# Material shown:
· · · · · · ·

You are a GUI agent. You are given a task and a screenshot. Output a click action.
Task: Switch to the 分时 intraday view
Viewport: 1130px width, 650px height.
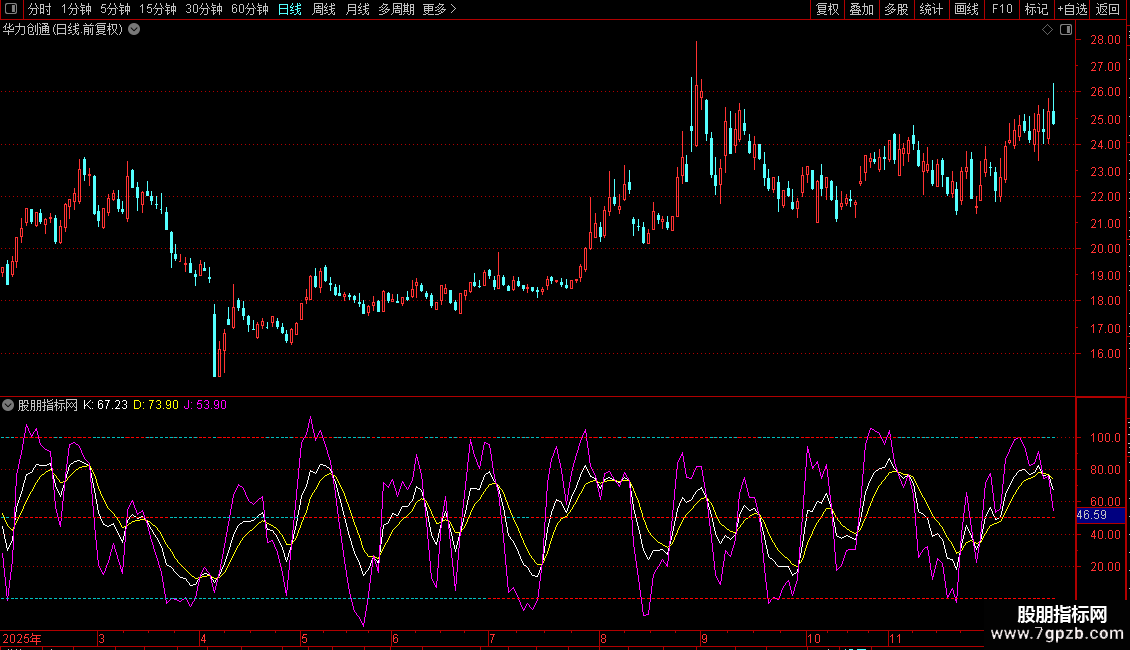(40, 9)
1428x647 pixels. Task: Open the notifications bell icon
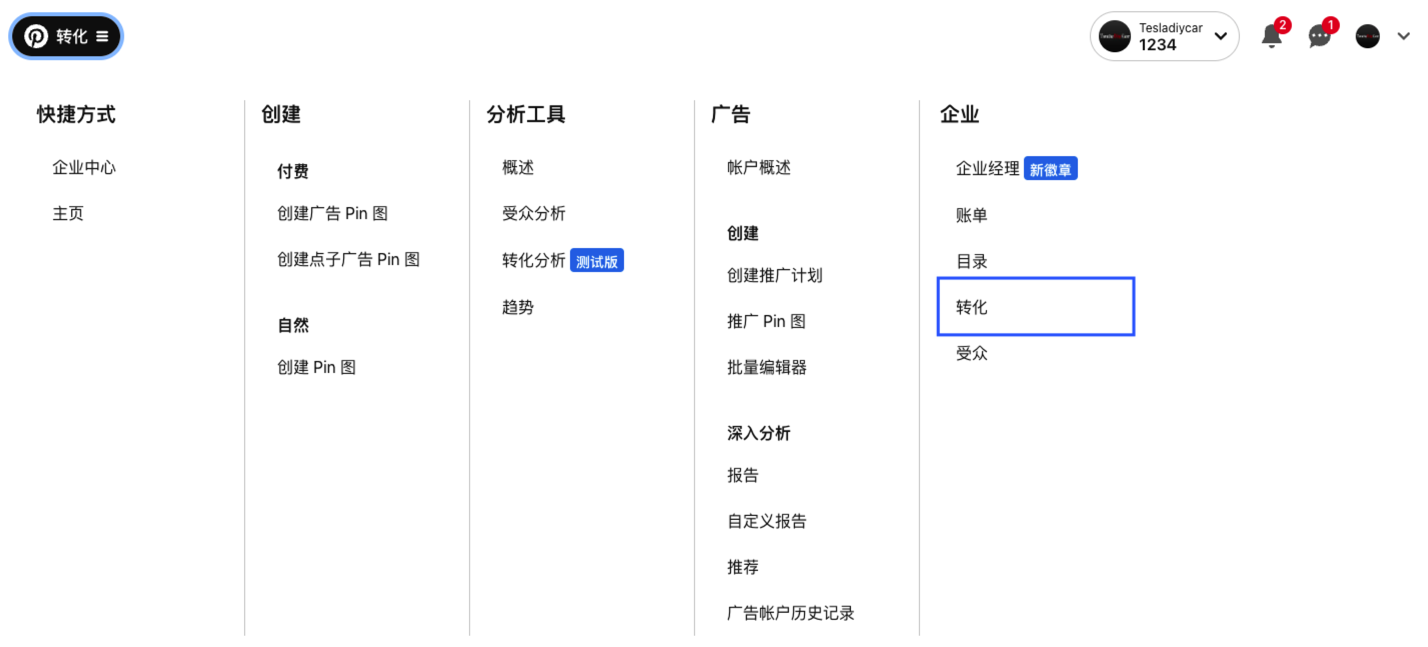[x=1271, y=36]
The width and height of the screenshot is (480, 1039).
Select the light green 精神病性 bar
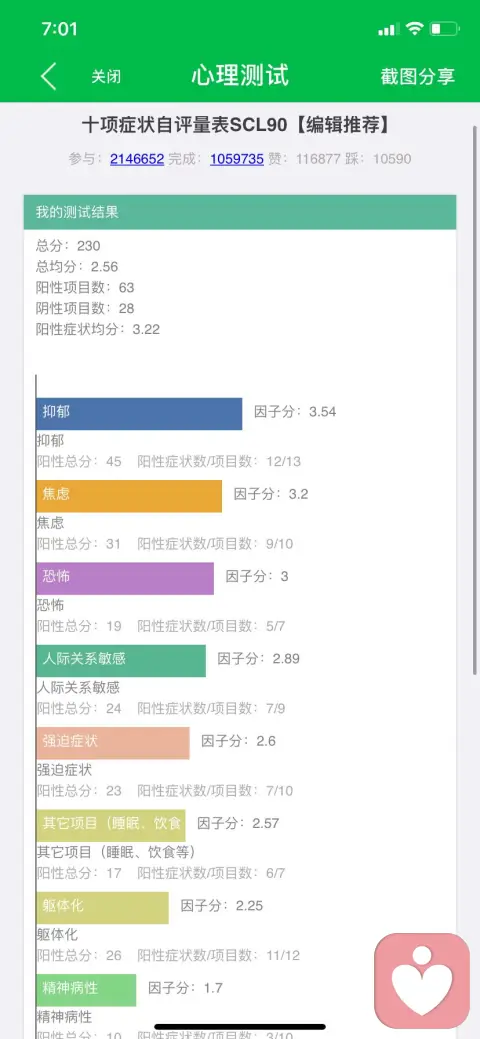pos(86,989)

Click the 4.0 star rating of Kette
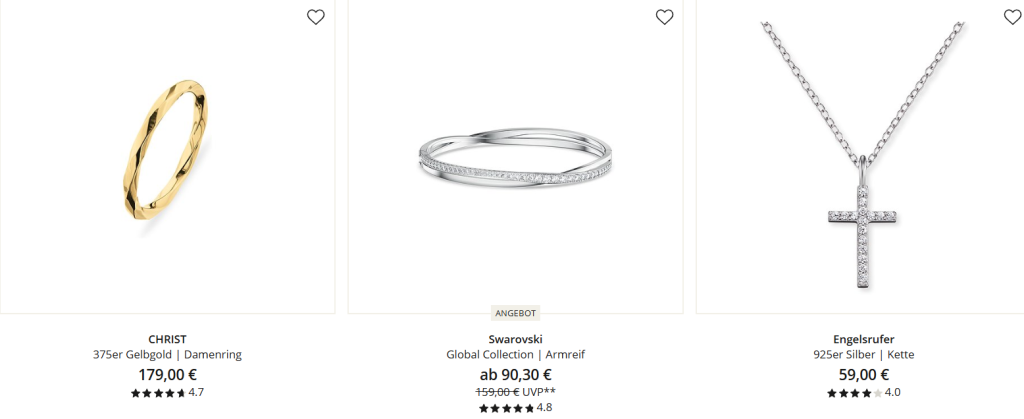(863, 393)
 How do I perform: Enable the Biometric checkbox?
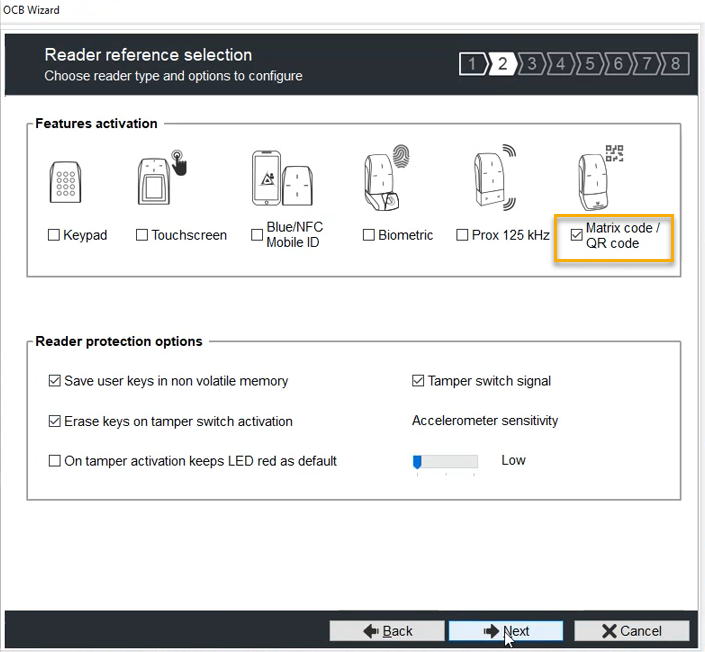click(x=369, y=236)
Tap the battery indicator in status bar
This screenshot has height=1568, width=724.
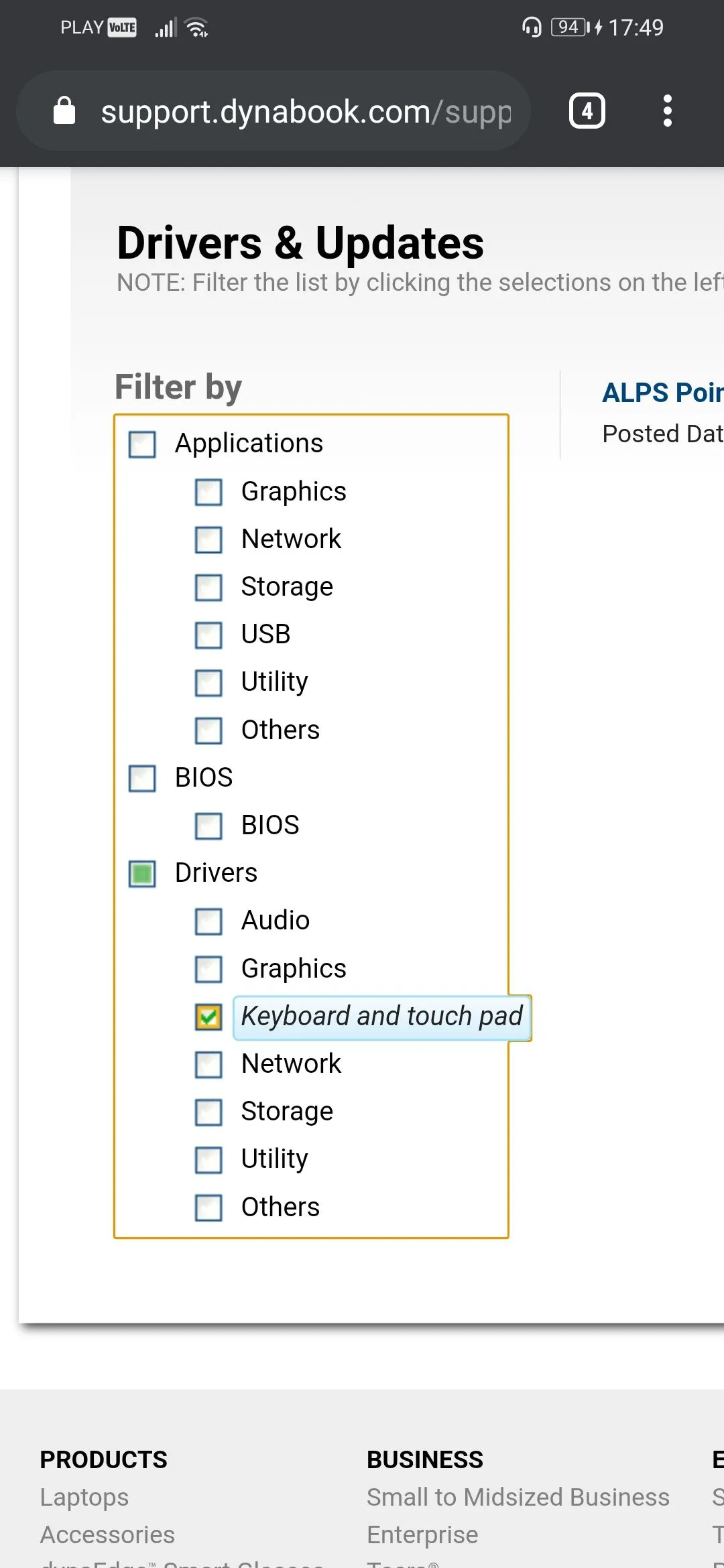click(x=569, y=27)
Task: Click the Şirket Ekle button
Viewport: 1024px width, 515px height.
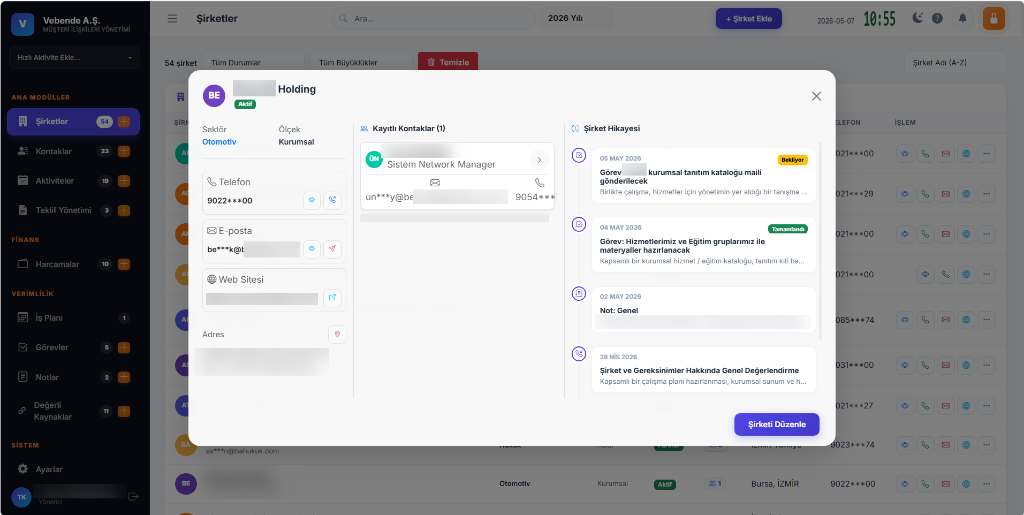Action: pyautogui.click(x=748, y=19)
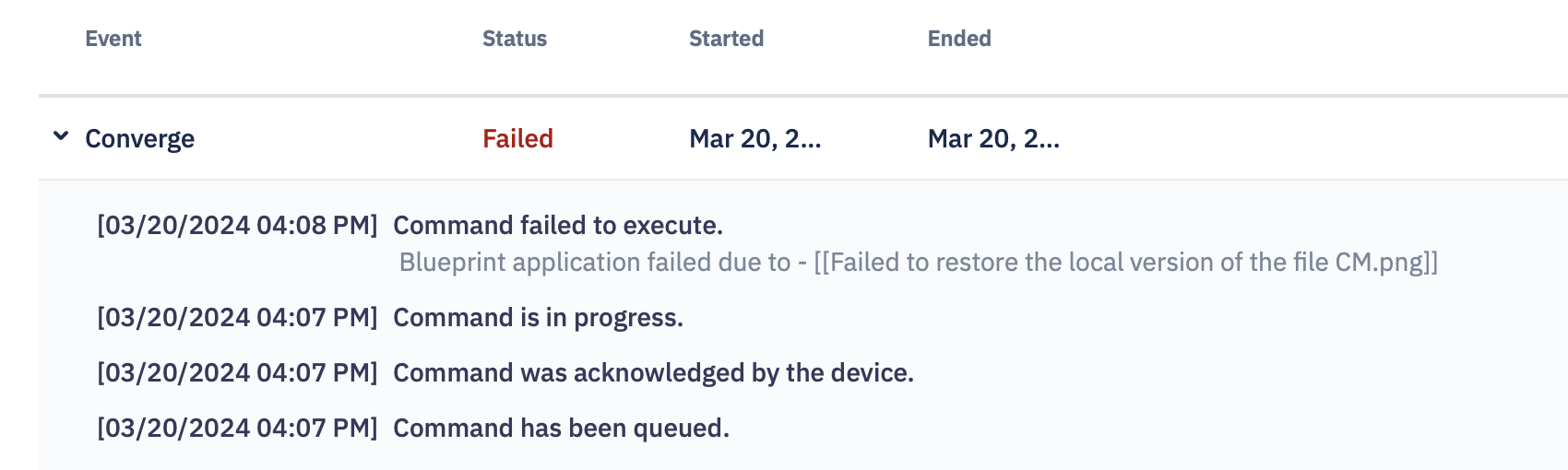Screen dimensions: 1568x470
Task: Click the Failed status label
Action: [517, 138]
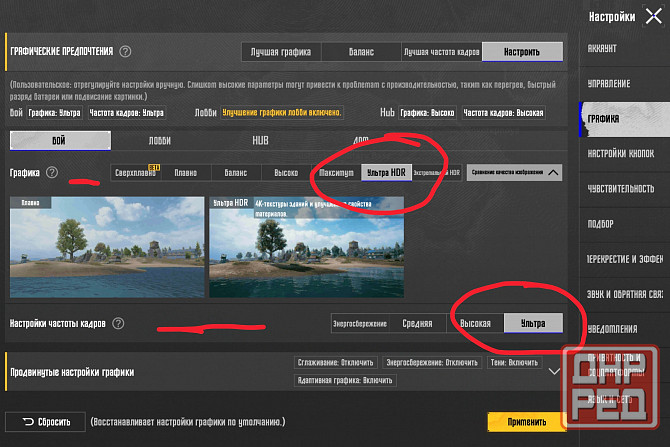Select the Ультра HDR graphics option
This screenshot has height=447, width=670.
click(x=386, y=172)
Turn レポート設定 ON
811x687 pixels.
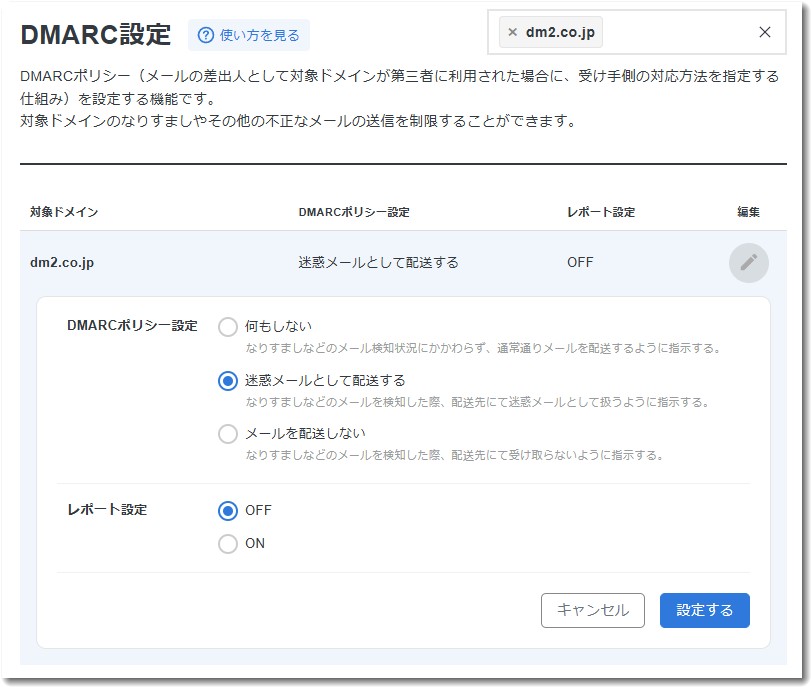pyautogui.click(x=229, y=543)

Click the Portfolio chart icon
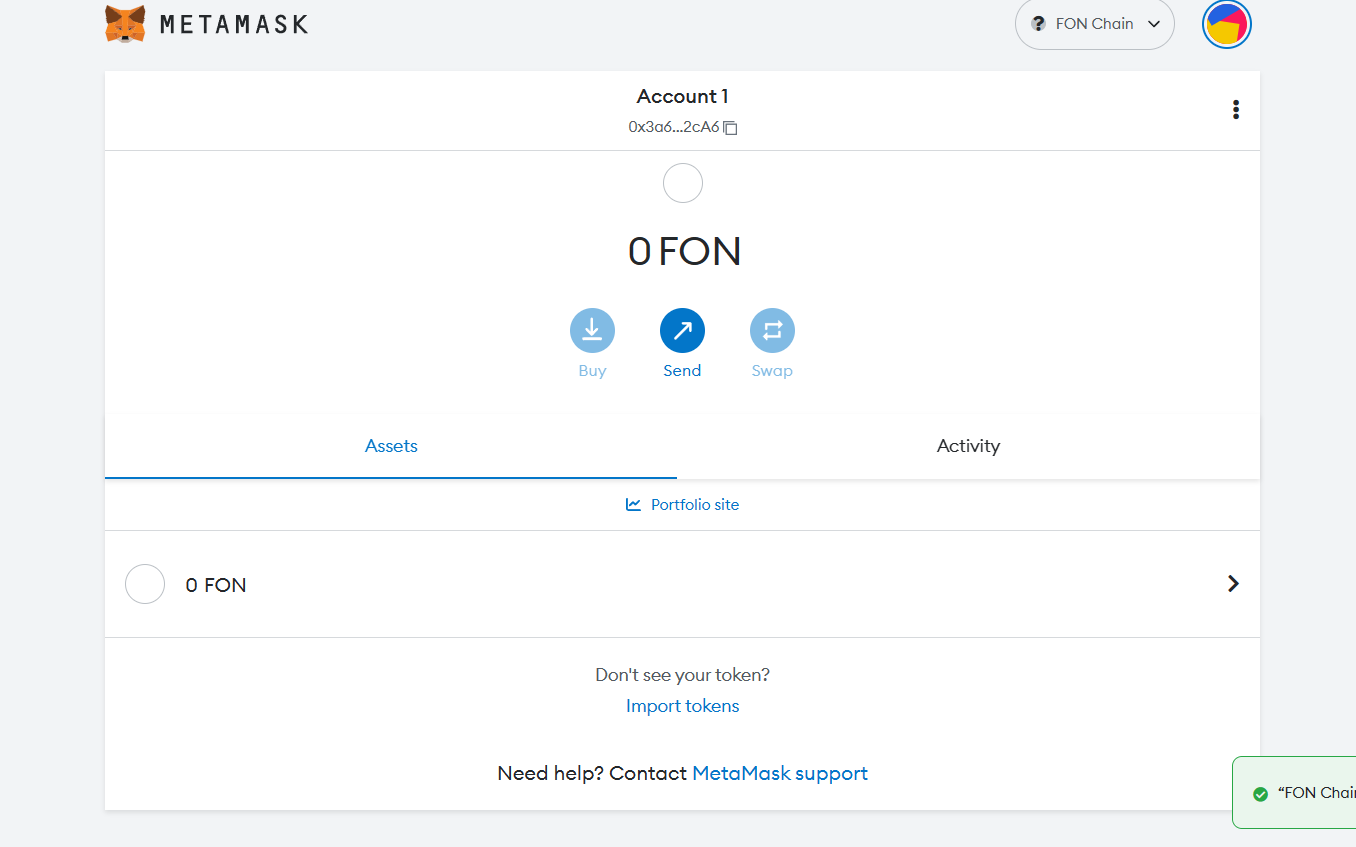(x=633, y=505)
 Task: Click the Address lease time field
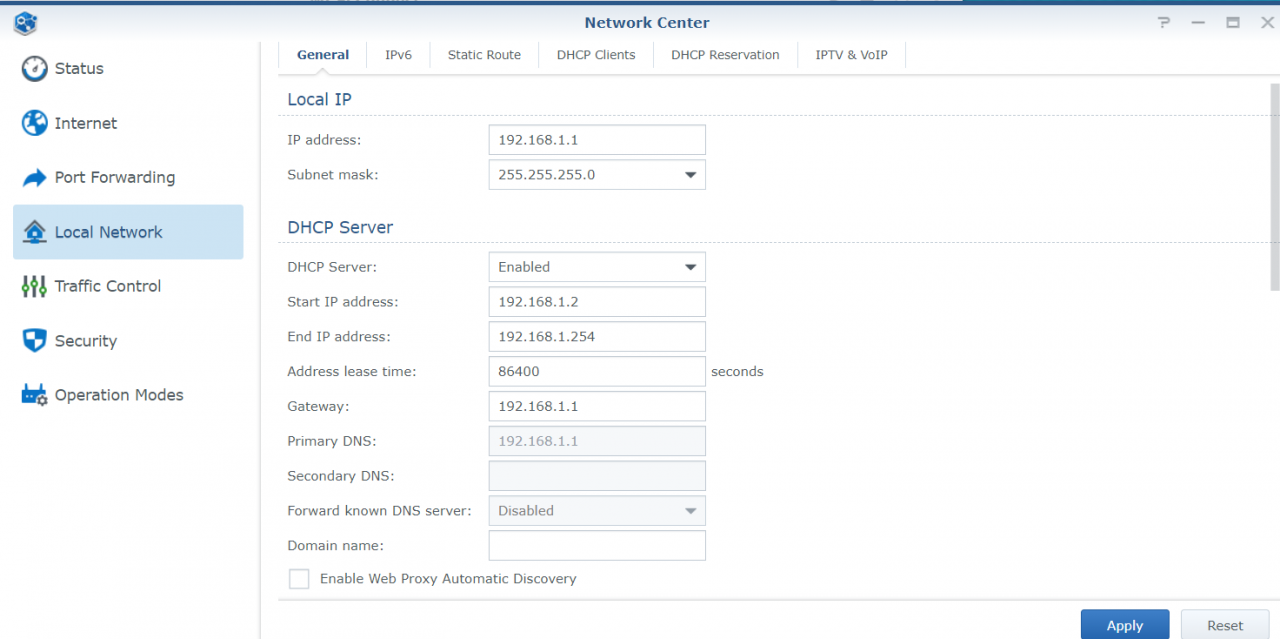click(x=597, y=371)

· · · · · · ·

# Instructions to follow:
Everything from the line with "Select the light green 精神病性 bar" through the last line above must be repeated exactly, except the pictures.

# Solved exercise:
Select the light green 精神病性 bar
pos(86,989)

Click the 4.0 star rating of Kette
(863, 393)
 How do I perform: Enable the Biometric checkbox?
click(x=369, y=236)
Tap the battery indicator in status bar
This screenshot has height=1568, width=724.
click(x=569, y=27)
Task: Click the Şirket Ekle button
Viewport: 1024px width, 515px height.
Action: pyautogui.click(x=748, y=19)
Screen dimensions: 1568x470
Task: Click the Failed status label
Action: [517, 138]
Select the Ультра HDR graphics option
This screenshot has height=447, width=670.
click(x=386, y=172)
Turn レポート設定 ON
811x687 pixels.
pyautogui.click(x=229, y=543)

Click the Portfolio chart icon
(x=633, y=505)
 Task: Click the Address lease time field
click(x=597, y=371)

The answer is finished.